* [Work instruction]: Your answer should consist of every line from the records that holds the string "page".

====== Data for the task ======

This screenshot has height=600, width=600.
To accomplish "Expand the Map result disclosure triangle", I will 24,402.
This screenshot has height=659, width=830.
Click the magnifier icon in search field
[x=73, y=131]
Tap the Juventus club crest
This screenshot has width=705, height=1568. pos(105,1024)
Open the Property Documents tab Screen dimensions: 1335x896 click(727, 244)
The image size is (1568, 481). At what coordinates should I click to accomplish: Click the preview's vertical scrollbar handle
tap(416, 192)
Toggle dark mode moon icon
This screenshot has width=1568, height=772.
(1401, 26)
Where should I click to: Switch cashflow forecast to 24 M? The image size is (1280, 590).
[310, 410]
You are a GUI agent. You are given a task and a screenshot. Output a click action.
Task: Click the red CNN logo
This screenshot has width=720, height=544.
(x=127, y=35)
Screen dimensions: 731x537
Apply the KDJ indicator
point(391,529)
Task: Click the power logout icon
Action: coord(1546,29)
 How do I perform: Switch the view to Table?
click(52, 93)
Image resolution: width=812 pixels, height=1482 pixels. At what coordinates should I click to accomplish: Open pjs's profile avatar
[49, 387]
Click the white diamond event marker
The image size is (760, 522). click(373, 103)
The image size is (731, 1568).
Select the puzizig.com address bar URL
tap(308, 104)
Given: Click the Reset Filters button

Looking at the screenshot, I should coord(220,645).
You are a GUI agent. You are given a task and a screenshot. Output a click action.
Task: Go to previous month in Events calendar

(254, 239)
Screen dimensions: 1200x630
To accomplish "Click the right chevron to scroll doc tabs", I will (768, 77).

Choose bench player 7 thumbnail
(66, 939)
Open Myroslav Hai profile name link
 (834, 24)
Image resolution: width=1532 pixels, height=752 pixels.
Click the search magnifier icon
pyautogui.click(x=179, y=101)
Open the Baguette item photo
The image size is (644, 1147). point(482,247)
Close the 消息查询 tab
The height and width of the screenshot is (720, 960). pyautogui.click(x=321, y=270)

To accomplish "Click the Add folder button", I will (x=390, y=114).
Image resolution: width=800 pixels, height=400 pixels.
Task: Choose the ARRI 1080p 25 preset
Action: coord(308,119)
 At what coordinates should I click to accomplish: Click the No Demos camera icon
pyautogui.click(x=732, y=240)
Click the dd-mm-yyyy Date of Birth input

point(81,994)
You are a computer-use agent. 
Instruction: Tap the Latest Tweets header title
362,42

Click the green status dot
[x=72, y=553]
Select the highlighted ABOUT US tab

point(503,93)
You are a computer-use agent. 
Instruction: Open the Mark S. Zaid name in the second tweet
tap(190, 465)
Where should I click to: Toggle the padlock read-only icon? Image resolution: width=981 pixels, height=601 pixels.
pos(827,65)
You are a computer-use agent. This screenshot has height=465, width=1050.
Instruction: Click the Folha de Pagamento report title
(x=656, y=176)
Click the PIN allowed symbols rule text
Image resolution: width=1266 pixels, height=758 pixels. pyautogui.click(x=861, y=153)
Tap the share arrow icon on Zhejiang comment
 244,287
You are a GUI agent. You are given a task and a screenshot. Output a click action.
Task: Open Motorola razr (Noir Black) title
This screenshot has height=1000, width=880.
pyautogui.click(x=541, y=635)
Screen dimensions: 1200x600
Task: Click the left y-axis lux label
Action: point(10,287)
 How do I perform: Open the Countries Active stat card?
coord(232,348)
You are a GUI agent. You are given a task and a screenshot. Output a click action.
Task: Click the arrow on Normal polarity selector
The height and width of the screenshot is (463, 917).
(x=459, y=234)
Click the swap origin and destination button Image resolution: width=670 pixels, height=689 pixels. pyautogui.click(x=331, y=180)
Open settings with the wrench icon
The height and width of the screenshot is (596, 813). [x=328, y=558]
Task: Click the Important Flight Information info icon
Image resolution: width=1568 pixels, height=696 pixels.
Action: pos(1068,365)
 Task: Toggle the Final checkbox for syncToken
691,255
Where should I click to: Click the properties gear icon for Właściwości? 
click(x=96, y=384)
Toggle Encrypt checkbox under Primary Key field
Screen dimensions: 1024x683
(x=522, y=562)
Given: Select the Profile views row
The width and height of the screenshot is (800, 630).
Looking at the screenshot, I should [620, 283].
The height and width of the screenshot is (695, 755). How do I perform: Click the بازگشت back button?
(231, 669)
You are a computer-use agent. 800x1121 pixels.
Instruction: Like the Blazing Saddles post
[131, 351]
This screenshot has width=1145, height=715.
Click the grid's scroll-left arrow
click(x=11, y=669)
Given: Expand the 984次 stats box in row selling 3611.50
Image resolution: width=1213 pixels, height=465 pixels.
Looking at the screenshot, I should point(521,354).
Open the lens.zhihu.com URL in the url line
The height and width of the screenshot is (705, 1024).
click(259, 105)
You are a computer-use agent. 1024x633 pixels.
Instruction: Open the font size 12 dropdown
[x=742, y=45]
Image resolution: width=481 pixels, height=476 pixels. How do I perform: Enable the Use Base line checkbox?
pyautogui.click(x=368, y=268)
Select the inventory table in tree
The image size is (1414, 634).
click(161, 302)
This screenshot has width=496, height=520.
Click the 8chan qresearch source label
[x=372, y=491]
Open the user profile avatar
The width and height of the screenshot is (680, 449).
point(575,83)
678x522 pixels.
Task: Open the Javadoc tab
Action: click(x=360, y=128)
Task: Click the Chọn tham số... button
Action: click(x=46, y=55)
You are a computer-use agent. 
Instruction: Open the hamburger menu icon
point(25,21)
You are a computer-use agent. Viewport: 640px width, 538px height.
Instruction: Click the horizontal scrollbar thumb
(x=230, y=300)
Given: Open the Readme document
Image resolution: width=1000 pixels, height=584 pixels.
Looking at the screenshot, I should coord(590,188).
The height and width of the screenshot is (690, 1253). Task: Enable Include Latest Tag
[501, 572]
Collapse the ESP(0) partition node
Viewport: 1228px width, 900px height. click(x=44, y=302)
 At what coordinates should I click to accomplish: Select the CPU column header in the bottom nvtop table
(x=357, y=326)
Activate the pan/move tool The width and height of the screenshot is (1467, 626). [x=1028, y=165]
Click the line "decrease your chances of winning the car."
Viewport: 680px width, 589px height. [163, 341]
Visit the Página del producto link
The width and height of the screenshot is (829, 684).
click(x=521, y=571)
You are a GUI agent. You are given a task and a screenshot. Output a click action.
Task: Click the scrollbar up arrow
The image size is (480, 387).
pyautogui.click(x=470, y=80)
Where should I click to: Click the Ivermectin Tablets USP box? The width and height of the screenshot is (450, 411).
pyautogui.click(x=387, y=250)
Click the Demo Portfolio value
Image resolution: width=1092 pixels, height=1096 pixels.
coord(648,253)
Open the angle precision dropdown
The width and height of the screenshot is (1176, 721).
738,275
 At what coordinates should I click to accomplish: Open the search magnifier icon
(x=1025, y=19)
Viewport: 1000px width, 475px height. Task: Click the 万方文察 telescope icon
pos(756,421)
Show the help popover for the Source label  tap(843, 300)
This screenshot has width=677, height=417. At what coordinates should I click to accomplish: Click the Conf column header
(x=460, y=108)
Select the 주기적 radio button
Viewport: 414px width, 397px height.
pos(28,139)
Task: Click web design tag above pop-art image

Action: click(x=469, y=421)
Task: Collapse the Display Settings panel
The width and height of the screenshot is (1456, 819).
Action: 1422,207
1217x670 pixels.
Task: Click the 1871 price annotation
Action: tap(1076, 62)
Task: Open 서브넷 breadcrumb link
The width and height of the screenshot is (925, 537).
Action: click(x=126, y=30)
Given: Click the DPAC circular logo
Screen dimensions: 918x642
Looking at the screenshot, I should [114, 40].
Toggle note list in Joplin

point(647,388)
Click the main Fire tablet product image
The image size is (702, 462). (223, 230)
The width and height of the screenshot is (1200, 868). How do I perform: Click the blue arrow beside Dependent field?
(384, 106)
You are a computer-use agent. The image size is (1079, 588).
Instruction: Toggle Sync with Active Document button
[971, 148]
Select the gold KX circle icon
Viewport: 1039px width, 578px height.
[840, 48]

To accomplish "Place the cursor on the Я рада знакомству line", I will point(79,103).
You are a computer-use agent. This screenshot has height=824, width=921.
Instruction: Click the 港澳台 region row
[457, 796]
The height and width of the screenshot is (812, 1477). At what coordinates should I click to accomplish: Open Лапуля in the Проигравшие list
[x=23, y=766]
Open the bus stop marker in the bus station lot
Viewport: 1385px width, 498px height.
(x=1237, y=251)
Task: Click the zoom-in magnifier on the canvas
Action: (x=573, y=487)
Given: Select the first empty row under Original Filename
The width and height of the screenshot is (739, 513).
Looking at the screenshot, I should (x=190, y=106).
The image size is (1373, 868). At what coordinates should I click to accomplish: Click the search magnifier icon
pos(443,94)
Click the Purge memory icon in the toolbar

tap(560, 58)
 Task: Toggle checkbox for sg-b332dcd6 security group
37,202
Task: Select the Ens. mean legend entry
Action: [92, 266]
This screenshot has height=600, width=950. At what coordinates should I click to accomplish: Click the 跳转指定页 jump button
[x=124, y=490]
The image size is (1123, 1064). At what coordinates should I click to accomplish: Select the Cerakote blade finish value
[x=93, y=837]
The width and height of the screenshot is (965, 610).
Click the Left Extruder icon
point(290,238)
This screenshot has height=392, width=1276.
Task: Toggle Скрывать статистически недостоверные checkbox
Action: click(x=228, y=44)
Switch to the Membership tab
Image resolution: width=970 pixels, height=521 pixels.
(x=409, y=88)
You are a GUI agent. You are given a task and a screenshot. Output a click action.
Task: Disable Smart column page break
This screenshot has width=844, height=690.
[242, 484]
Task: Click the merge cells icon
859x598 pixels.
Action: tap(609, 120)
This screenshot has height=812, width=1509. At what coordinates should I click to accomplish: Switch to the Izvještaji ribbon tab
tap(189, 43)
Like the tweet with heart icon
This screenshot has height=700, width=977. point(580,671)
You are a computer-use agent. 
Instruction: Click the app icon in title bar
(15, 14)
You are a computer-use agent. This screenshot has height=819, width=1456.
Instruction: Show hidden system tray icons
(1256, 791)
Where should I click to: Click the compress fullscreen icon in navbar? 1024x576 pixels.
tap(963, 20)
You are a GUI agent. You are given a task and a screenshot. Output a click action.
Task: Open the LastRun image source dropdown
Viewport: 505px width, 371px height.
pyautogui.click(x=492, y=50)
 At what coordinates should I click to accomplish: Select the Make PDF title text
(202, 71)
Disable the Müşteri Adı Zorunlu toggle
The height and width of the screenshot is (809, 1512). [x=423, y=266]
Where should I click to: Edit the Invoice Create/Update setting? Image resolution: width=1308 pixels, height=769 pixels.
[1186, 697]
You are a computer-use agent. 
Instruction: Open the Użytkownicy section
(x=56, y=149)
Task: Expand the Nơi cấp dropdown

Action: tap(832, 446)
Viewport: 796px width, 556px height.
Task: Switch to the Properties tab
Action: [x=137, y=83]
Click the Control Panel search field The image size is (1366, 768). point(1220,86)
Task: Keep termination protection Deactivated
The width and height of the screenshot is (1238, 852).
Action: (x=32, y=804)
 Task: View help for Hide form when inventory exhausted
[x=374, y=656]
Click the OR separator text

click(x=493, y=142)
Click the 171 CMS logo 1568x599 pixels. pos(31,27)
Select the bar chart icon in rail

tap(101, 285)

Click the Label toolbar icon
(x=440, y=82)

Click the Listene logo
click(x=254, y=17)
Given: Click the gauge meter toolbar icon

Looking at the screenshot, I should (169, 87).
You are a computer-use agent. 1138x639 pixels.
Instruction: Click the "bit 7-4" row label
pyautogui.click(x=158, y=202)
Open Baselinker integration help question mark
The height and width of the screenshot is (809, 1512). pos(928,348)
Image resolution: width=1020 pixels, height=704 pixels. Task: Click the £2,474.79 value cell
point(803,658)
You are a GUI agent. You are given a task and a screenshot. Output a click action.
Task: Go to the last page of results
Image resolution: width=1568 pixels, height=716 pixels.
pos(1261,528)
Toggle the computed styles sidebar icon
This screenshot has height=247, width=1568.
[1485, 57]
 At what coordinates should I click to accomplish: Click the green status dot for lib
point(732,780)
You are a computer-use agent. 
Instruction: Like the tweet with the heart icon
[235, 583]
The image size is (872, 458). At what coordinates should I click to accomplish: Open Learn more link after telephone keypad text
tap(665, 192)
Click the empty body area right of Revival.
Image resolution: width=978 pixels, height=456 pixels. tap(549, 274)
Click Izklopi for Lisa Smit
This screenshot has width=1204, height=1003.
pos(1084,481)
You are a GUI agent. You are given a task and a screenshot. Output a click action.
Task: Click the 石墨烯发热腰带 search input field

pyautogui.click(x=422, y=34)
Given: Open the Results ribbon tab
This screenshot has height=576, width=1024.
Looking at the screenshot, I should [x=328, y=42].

======

* [Solution for this problem]:
Task: Disable Smart column page break
Task: Go to the last page of results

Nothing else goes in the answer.